▸ Work required
Copy out the entries below with every "Where should I click to" renamed to "Which spot do I click to", keeping everything else the same.

[start Excerpted records]

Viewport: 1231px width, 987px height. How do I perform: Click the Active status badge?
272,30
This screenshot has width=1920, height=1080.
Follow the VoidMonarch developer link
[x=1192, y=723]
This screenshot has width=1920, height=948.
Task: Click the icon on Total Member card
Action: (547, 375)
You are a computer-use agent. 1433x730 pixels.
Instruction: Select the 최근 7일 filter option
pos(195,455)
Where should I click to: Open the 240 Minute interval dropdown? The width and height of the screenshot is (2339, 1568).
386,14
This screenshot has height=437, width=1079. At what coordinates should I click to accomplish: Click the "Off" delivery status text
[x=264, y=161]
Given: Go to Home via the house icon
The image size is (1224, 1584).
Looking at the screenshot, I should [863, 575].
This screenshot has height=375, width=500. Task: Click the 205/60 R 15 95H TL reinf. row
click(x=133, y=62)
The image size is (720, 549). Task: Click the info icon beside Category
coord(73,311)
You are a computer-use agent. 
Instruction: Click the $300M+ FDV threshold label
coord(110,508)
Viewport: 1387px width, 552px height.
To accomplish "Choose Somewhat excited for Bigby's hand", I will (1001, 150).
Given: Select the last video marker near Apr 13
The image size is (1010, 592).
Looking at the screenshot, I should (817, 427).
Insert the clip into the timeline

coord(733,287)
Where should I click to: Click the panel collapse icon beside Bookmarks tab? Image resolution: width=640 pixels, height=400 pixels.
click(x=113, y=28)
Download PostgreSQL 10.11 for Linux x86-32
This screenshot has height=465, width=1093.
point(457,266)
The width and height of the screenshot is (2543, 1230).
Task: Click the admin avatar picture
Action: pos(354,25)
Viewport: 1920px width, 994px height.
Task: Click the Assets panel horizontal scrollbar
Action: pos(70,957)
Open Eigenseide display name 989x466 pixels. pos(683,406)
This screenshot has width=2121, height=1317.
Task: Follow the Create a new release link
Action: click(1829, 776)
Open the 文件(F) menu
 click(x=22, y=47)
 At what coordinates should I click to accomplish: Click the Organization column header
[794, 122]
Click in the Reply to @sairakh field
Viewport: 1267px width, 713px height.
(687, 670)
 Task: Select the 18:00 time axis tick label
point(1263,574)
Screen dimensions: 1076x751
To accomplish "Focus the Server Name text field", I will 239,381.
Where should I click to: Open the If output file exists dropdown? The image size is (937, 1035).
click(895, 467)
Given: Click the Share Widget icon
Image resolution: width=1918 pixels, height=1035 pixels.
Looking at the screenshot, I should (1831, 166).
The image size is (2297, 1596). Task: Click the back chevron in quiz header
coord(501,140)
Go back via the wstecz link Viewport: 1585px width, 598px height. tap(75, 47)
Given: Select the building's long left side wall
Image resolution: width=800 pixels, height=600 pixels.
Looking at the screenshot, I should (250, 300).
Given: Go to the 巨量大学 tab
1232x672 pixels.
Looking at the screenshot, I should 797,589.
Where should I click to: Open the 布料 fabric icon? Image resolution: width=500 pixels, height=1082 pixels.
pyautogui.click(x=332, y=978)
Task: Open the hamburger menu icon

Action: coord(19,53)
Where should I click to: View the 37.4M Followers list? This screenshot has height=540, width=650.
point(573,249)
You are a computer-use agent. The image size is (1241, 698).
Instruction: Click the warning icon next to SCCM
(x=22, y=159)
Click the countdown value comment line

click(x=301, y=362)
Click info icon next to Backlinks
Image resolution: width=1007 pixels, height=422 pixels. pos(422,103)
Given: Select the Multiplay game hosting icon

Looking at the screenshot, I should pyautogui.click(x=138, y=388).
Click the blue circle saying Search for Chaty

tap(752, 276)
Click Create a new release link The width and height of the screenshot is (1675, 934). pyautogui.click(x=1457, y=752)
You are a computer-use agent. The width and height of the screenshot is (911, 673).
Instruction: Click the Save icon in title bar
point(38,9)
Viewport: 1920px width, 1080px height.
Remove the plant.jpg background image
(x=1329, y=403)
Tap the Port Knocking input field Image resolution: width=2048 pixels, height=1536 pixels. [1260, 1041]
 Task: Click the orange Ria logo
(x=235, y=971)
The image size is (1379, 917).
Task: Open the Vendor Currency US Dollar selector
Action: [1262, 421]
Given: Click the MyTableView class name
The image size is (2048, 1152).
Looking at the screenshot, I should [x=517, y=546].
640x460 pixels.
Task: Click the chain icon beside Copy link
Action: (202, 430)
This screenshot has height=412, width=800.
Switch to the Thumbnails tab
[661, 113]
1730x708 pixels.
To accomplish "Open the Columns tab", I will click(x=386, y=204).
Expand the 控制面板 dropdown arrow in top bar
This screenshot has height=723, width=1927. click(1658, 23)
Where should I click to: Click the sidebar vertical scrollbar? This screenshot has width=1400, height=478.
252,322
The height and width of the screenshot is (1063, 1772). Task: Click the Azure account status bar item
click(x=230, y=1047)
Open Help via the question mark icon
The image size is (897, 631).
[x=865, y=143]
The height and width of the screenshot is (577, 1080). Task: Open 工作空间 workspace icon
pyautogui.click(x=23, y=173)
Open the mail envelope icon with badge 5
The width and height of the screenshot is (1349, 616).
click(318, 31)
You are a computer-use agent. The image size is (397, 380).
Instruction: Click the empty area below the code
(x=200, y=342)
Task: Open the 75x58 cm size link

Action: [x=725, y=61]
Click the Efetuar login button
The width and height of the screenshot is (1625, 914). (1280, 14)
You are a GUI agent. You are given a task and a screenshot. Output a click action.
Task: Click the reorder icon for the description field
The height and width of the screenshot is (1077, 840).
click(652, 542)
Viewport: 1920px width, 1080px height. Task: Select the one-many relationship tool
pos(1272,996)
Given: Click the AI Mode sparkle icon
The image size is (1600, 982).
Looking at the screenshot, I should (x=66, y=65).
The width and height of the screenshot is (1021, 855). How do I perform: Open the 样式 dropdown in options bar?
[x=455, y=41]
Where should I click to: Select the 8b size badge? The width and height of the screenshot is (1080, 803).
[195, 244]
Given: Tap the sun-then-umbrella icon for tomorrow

[end Excerpted records]

▸ Final answer
Viewport: 1231px width, 987px height. How do I perform: Click the Active status badge?
272,30
This screenshot has width=1920, height=1080.
Follow the VoidMonarch developer link
[x=1192, y=723]
This screenshot has width=1920, height=948.
Task: Click the icon on Total Member card
Action: (547, 375)
You are a computer-use agent. 1433x730 pixels.
Instruction: Select the 최근 7일 filter option
pos(195,455)
Which spot do I click to: Open the 240 Minute interval dropdown? The width and height of the screenshot is (2339, 1568).
386,14
This screenshot has height=437, width=1079. At what coordinates should I click to accomplish: Click the "Off" delivery status text
[x=264, y=161]
Given: Go to Home via the house icon
The image size is (1224, 1584).
Looking at the screenshot, I should [863, 575].
This screenshot has height=375, width=500. Task: Click the 205/60 R 15 95H TL reinf. row
click(x=133, y=62)
The image size is (720, 549). Task: Click the info icon beside Category
coord(73,311)
You are a computer-use agent. 
Instruction: Click the $300M+ FDV threshold label
coord(110,508)
Viewport: 1387px width, 552px height.
To accomplish "Choose Somewhat excited for Bigby's hand", I will (1001, 150).
Given: Select the last video marker near Apr 13
The image size is (1010, 592).
Looking at the screenshot, I should (817, 427).
Insert the clip into the timeline

coord(733,287)
Which spot do I click to: Click the panel collapse icon beside Bookmarks tab? Image resolution: width=640 pixels, height=400 pixels.
click(x=113, y=28)
Download PostgreSQL 10.11 for Linux x86-32
This screenshot has height=465, width=1093.
point(457,266)
The width and height of the screenshot is (2543, 1230).
Task: Click the admin avatar picture
Action: pos(354,25)
Viewport: 1920px width, 994px height.
Task: Click the Assets panel horizontal scrollbar
Action: pos(70,957)
Open Eigenseide display name 989x466 pixels. pos(683,406)
This screenshot has width=2121, height=1317.
Task: Follow the Create a new release link
Action: click(1829, 776)
Open the 文件(F) menu
 click(x=22, y=47)
 At what coordinates should I click to accomplish: Click the Organization column header
[794, 122]
Click in the Reply to @sairakh field
Viewport: 1267px width, 713px height.
(687, 670)
 Task: Select the 18:00 time axis tick label
point(1263,574)
Screen dimensions: 1076x751
To accomplish "Focus the Server Name text field", I will 239,381.
Which spot do I click to: Open the If output file exists dropdown? The image size is (937, 1035).
click(895, 467)
Given: Click the Share Widget icon
Image resolution: width=1918 pixels, height=1035 pixels.
Looking at the screenshot, I should (1831, 166).
The image size is (2297, 1596). Task: Click the back chevron in quiz header
coord(501,140)
Go back via the wstecz link Viewport: 1585px width, 598px height. tap(75, 47)
Given: Select the building's long left side wall
Image resolution: width=800 pixels, height=600 pixels.
Looking at the screenshot, I should (250, 300).
Given: Go to the 巨量大学 tab
1232x672 pixels.
Looking at the screenshot, I should 797,589.
Which spot do I click to: Open the 布料 fabric icon? Image resolution: width=500 pixels, height=1082 pixels.
pyautogui.click(x=332, y=978)
Task: Open the hamburger menu icon

Action: coord(19,53)
Which spot do I click to: View the 37.4M Followers list? This screenshot has height=540, width=650.
point(573,249)
You are a computer-use agent. The image size is (1241, 698).
Instruction: Click the warning icon next to SCCM
(x=22, y=159)
Click the countdown value comment line

click(x=301, y=362)
Click info icon next to Backlinks
Image resolution: width=1007 pixels, height=422 pixels. pos(422,103)
Given: Select the Multiplay game hosting icon

Looking at the screenshot, I should pyautogui.click(x=138, y=388).
Click the blue circle saying Search for Chaty

tap(752, 276)
Click Create a new release link The width and height of the screenshot is (1675, 934). pyautogui.click(x=1457, y=752)
You are a computer-use agent. The width and height of the screenshot is (911, 673).
Instruction: Click the Save icon in title bar
point(38,9)
Viewport: 1920px width, 1080px height.
Remove the plant.jpg background image
(x=1329, y=403)
Tap the Port Knocking input field Image resolution: width=2048 pixels, height=1536 pixels. [1260, 1041]
 Task: Click the orange Ria logo
(x=235, y=971)
The image size is (1379, 917).
Task: Open the Vendor Currency US Dollar selector
Action: [1262, 421]
Given: Click the MyTableView class name
The image size is (2048, 1152).
Looking at the screenshot, I should [x=517, y=546].
640x460 pixels.
Task: Click the chain icon beside Copy link
Action: (202, 430)
This screenshot has height=412, width=800.
Switch to the Thumbnails tab
[661, 113]
1730x708 pixels.
To accomplish "Open the Columns tab", I will click(x=386, y=204).
Expand the 控制面板 dropdown arrow in top bar
This screenshot has height=723, width=1927. click(1658, 23)
Which spot do I click to: Click the sidebar vertical scrollbar? This screenshot has width=1400, height=478.
252,322
The height and width of the screenshot is (1063, 1772). Task: Click the Azure account status bar item
click(x=230, y=1047)
Open Help via the question mark icon
The image size is (897, 631).
[x=865, y=143]
The height and width of the screenshot is (577, 1080). Task: Open 工作空间 workspace icon
pyautogui.click(x=23, y=173)
Open the mail envelope icon with badge 5
The width and height of the screenshot is (1349, 616).
click(318, 31)
You are a computer-use agent. The image size is (397, 380).
Instruction: Click the empty area below the code
(x=200, y=342)
Task: Open the 75x58 cm size link

Action: [x=725, y=61]
Click the Efetuar login button
The width and height of the screenshot is (1625, 914). (1280, 14)
You are a GUI agent. You are given a task and a screenshot. Output a click action.
Task: Click the reorder icon for the description field
The height and width of the screenshot is (1077, 840).
click(652, 542)
Viewport: 1920px width, 1080px height. Task: Select the one-many relationship tool
pos(1272,996)
Given: Click the AI Mode sparkle icon
The image size is (1600, 982).
Looking at the screenshot, I should (x=66, y=65).
The width and height of the screenshot is (1021, 855). How do I perform: Open the 样式 dropdown in options bar?
[x=455, y=41]
Which spot do I click to: Select the 8b size badge? The width and height of the screenshot is (1080, 803).
[195, 244]
Given: Tap the sun-then-umbrella icon for tomorrow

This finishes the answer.